---------- Passage shown ----------

For writing, most often it's instrumentals. If I like a song, I'm passionate about it, and I will trace off into the lyrics.

Songs with lyrics that can inspire:

  • And Then There Was Silence by Blind Guardian. (Any 14 minute theatrical song about the fall of Troy can't be bad.)
  • Agony and Ecstasy in eight parts by Manowar
  • Anything from Therion's album The Secret of the Runes. (Since the "singer" is a Norwegian Choir, and it is about Odin's dicovery of the meaning of Runes--which in turn made him a god--it's all good.)
  • Who Tends the Fire by Over Kill
  • Anything off of Horrorshow or Dark Saga by Iced Earth. (Again, both are theme albums. Horrorshow is dedicated to Classic Hollywood horror films: Dracula, Dr. Jekyll and Mr. Hyde, The Mummy, Phantom of the Opera, and the like. Dark Saga is a metal/rock opera about the comic character Spawn.)
  • Return to Serenity, The Ballad, Trail of Tears, and The Ritual by Testament
  • The albums Streets: A Rock Opera and Gutter Ballet, and the song Hall of the Mountain King by Savatage
  • Flight of the Skajaquada by Green Jelly

(Interesting side note, the band Winterfell was formed around the George R. R. Martin Song of Ice and Fire series. And they asked for and were granted permission to use characters and themes. The Song Winter is Coming is evidence.)

---------- Listed records ----------

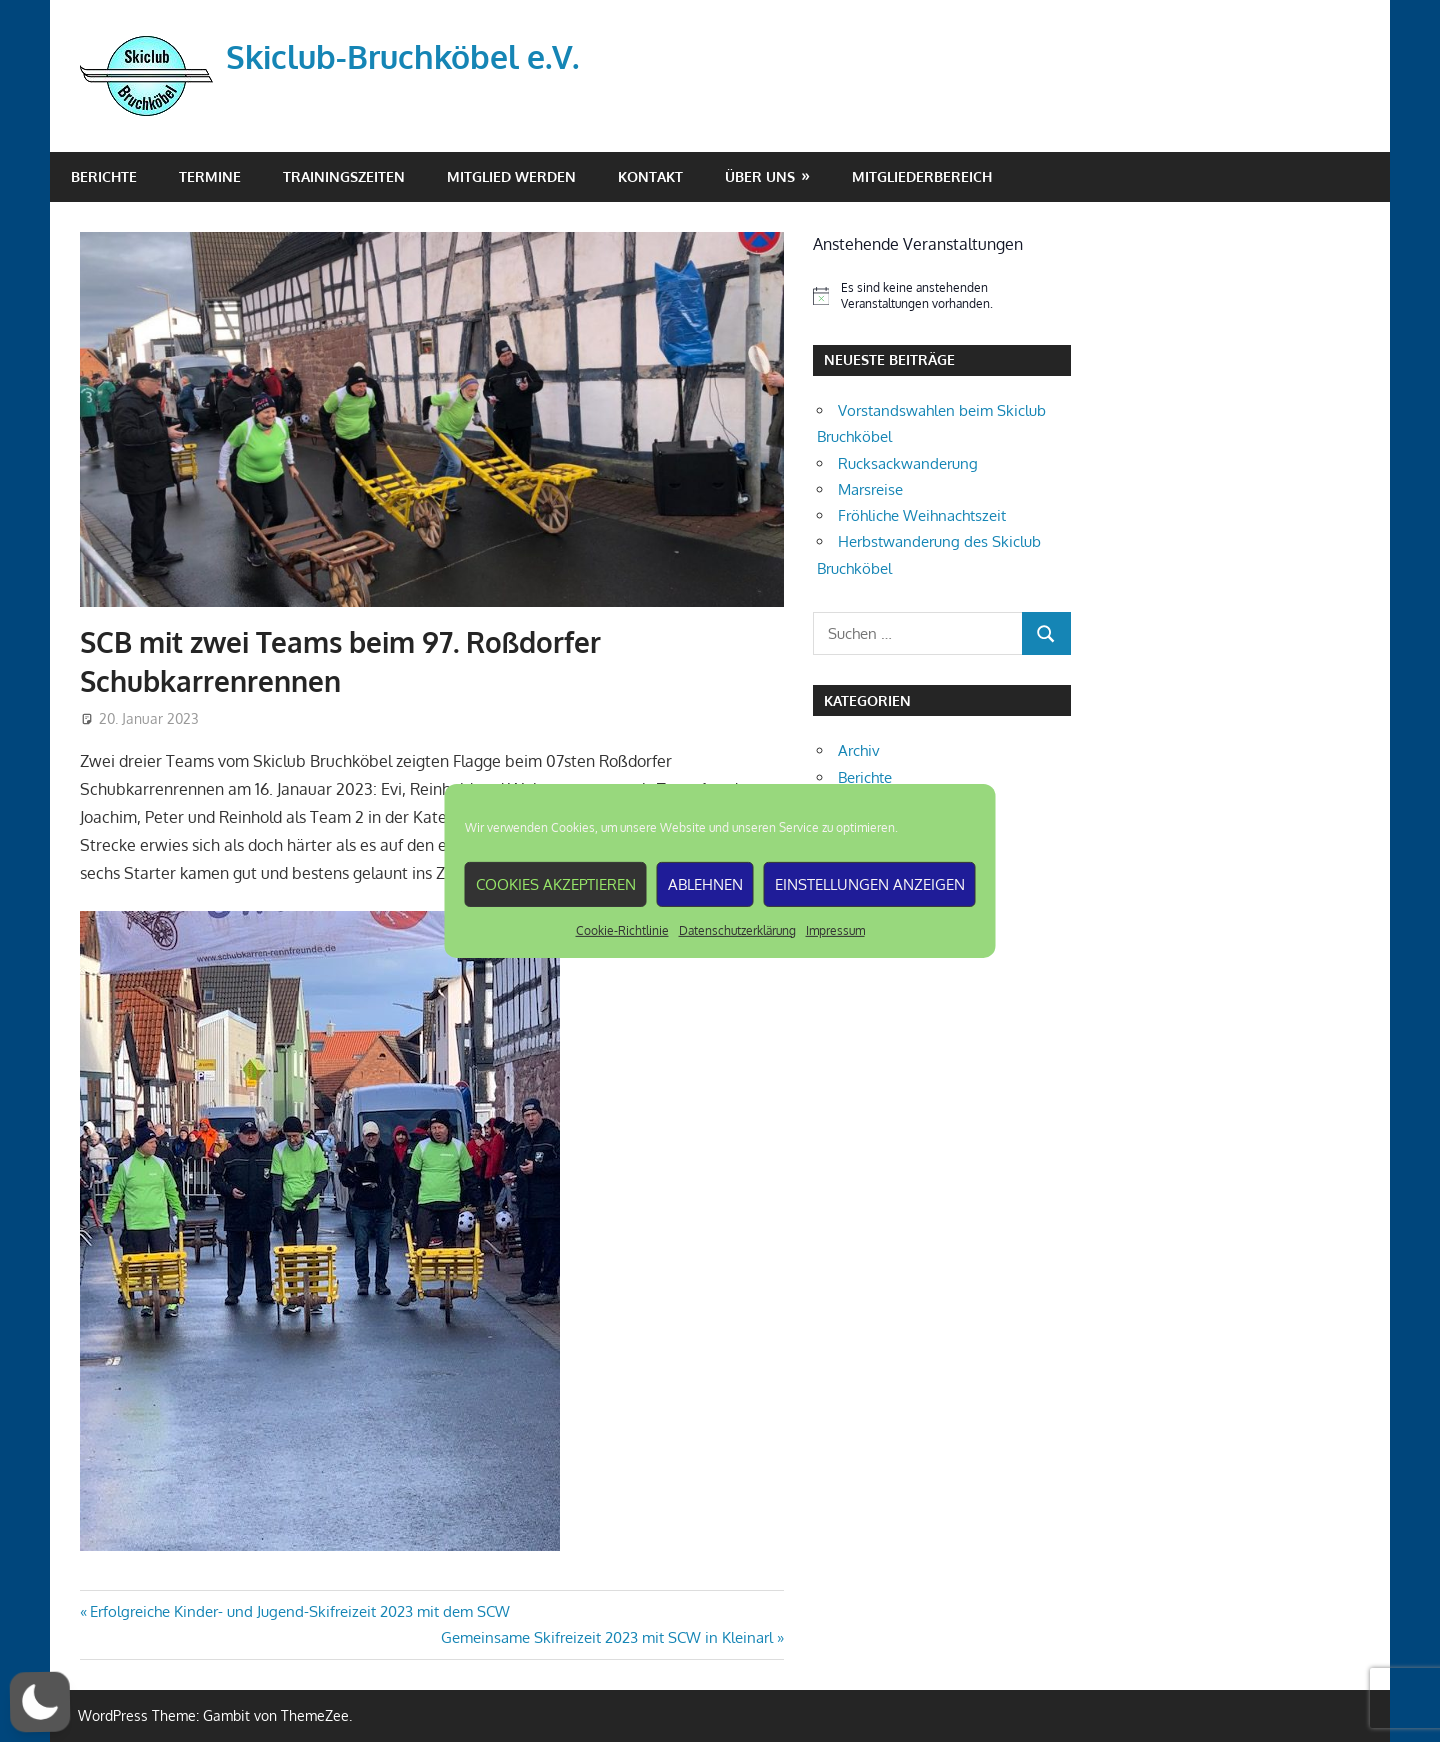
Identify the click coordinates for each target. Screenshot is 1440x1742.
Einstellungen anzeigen (870, 883)
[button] (40, 1702)
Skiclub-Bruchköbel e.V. (402, 56)
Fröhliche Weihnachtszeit (922, 515)
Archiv (859, 750)
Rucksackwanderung (908, 463)
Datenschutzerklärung (737, 930)
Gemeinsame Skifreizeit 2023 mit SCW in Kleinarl (607, 1637)
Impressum (835, 930)
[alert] (942, 296)
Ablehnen (705, 883)
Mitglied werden (511, 176)
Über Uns (760, 176)
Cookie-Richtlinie (622, 930)
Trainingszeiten (344, 176)
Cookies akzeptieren (556, 883)
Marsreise (870, 489)
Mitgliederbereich (922, 176)
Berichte (104, 176)
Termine (210, 176)
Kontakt (650, 176)
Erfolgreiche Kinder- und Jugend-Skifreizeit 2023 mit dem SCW (299, 1611)
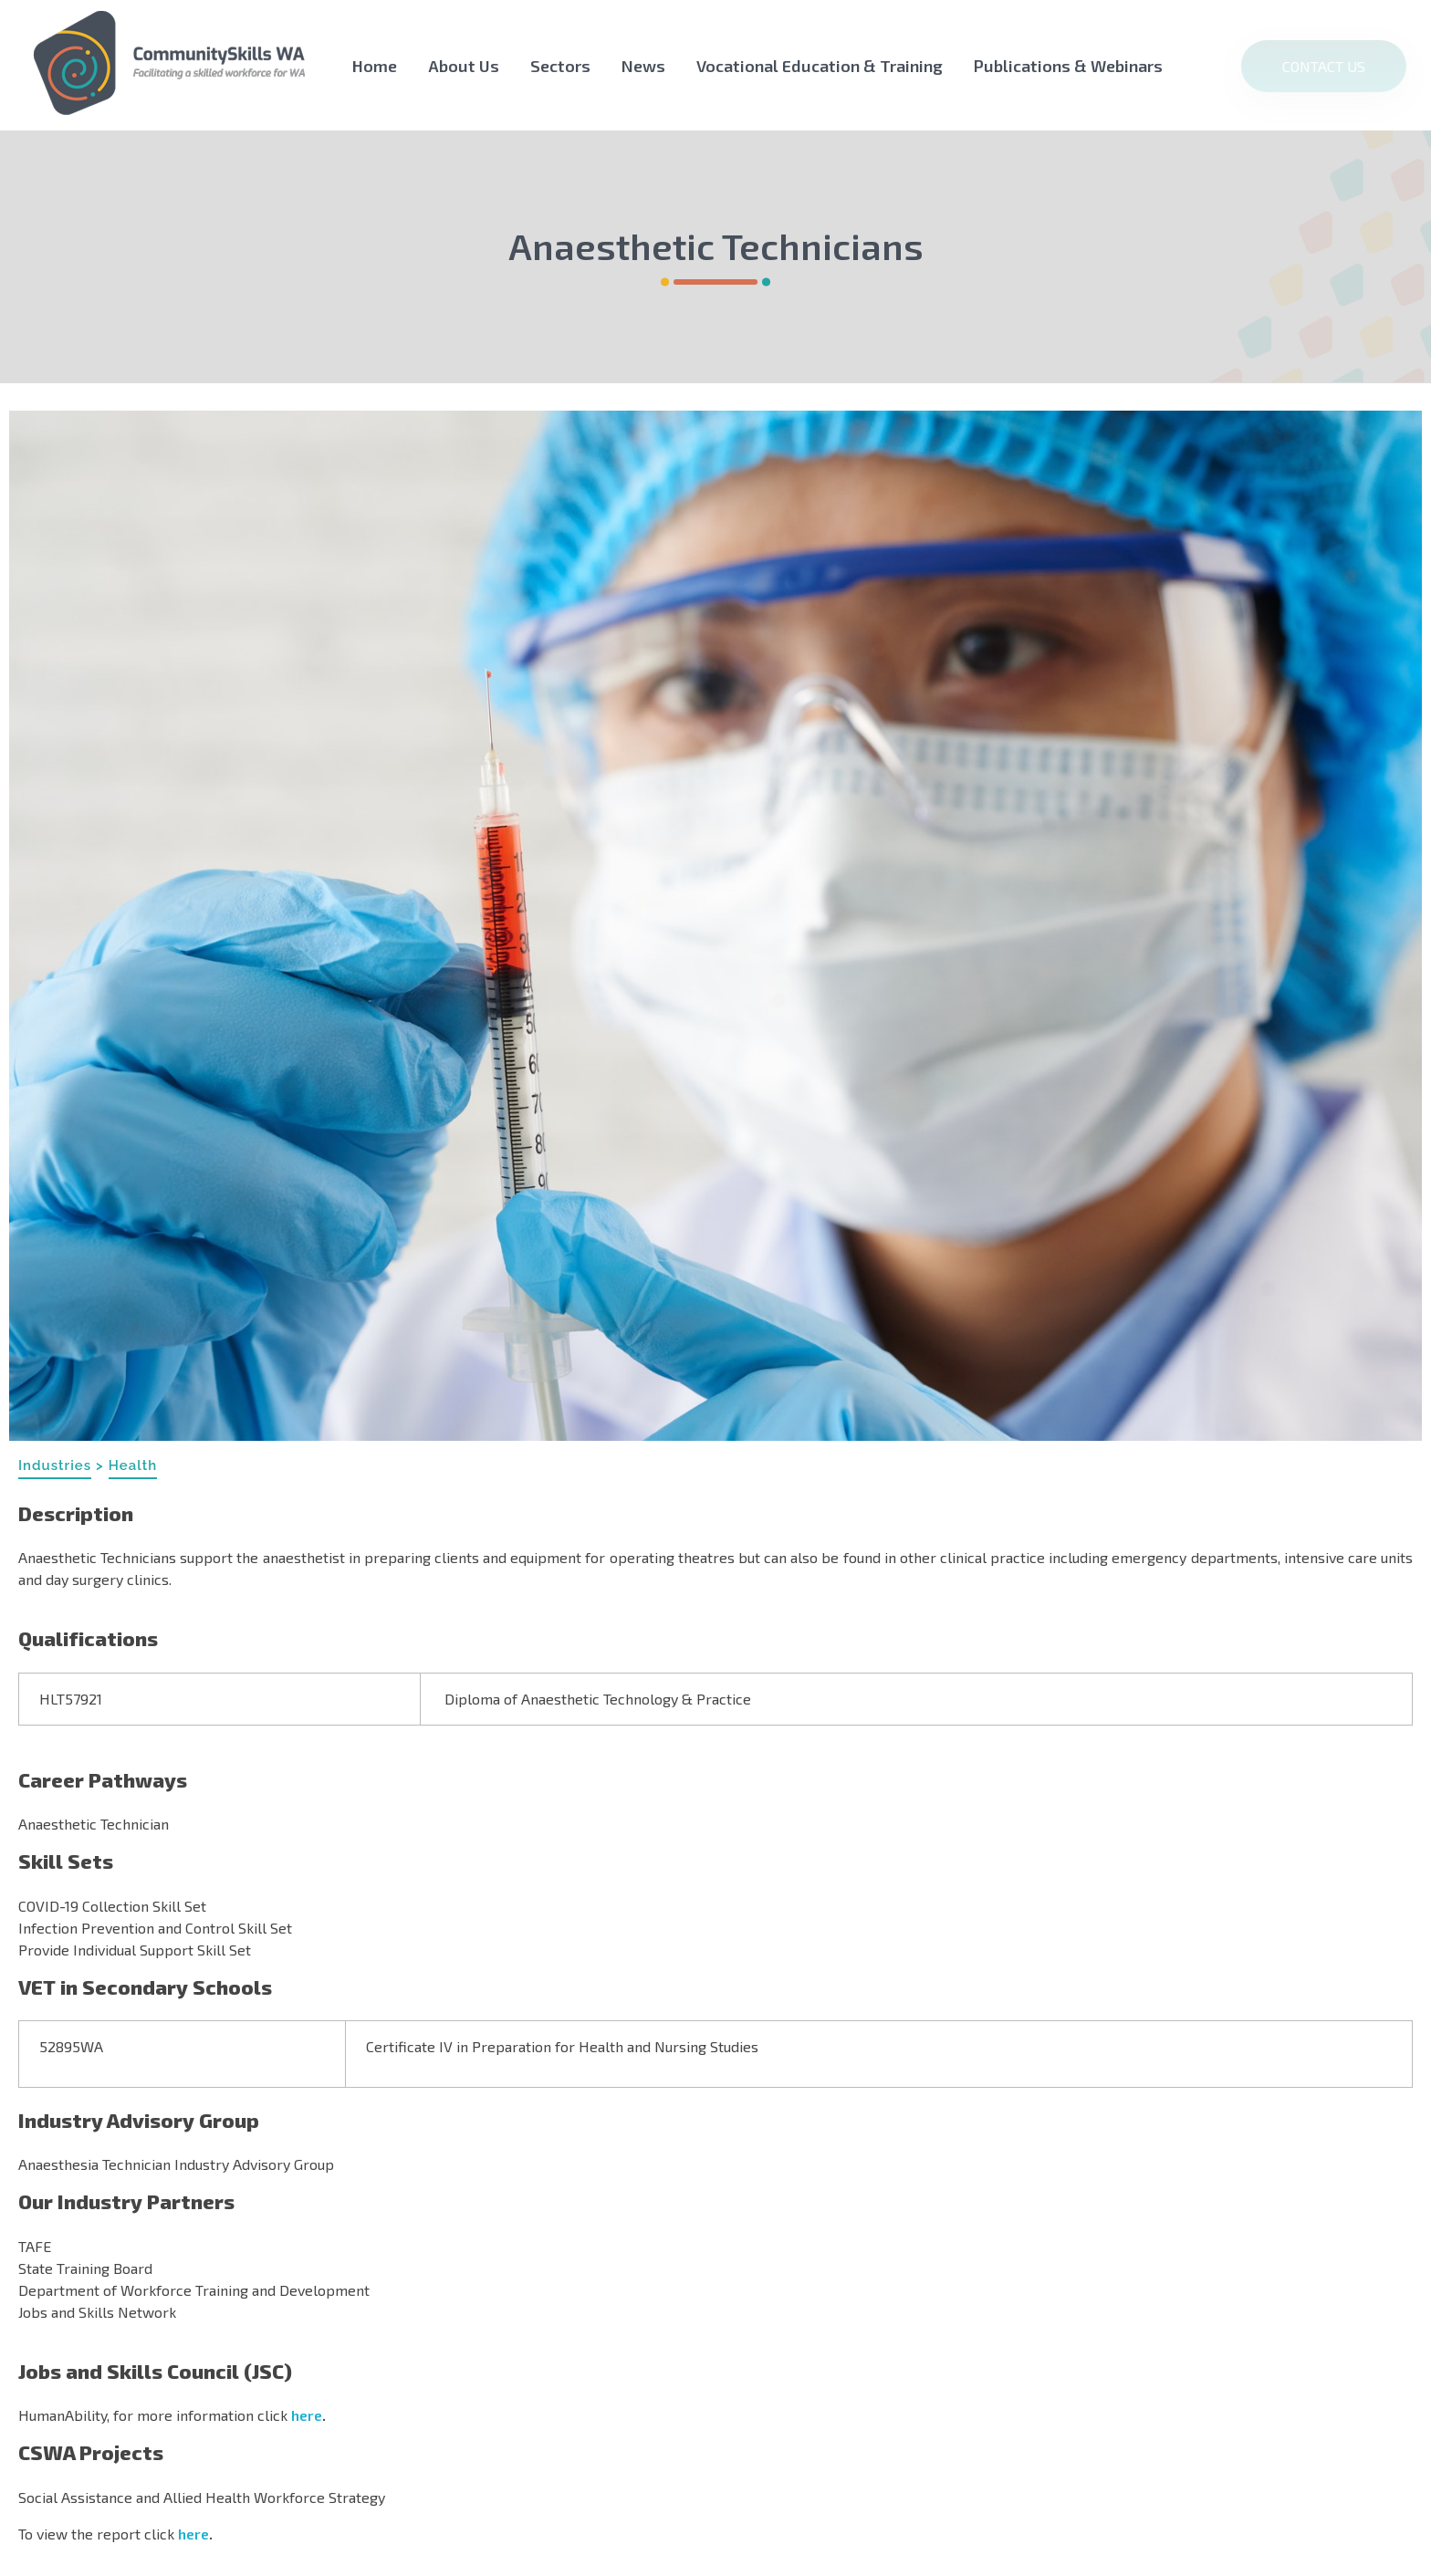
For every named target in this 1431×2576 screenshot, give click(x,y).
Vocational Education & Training (819, 66)
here (306, 2415)
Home (374, 66)
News (643, 66)
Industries (54, 1465)
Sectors (560, 66)
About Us (463, 66)
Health (133, 1465)
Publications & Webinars (1068, 66)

----------

§ **Exercise instructions**:
1. In the post about music for writing, why does the writer approve of anything from Therion's album The Secret of the Runes? Answer in one to three sentences.
2. Copy every line of the listing word for word, leaving out the pictures.
The listing has no connection to the post about music for writing.

§ **The results**:
1. The writer approves of it because the "singer" is a Norwegian choir and the album is about Odin's discovery of the meaning of runes, which in turn made him a god.

2.
Identify the click coordinates for each target. Screenshot is 1440x1742.
Einstellungen anzeigen (870, 883)
[button] (40, 1702)
Skiclub-Bruchköbel e.V. (402, 56)
Fröhliche Weihnachtszeit (922, 515)
Archiv (859, 750)
Rucksackwanderung (908, 463)
Datenschutzerklärung (737, 930)
Gemeinsame Skifreizeit 2023 mit SCW in Kleinarl (607, 1637)
Impressum (835, 930)
[alert] (942, 296)
Ablehnen (705, 883)
Mitglied werden (511, 176)
Über Uns (760, 176)
Cookie-Richtlinie (622, 930)
Trainingszeiten (344, 176)
Cookies akzeptieren (556, 883)
Marsreise (870, 489)
Mitgliederbereich (922, 176)
Berichte (104, 176)
Termine (210, 176)
Kontakt (650, 176)
Erfolgreiche Kinder- und Jugend-Skifreizeit 2023 mit dem SCW (299, 1611)
For every named target in this 1431×2576 screenshot, give click(x,y).
Vocational Education & Training (819, 66)
here (306, 2415)
Home (374, 66)
News (643, 66)
Industries (54, 1465)
Sectors (560, 66)
About Us (463, 66)
Health (133, 1465)
Publications & Webinars (1068, 66)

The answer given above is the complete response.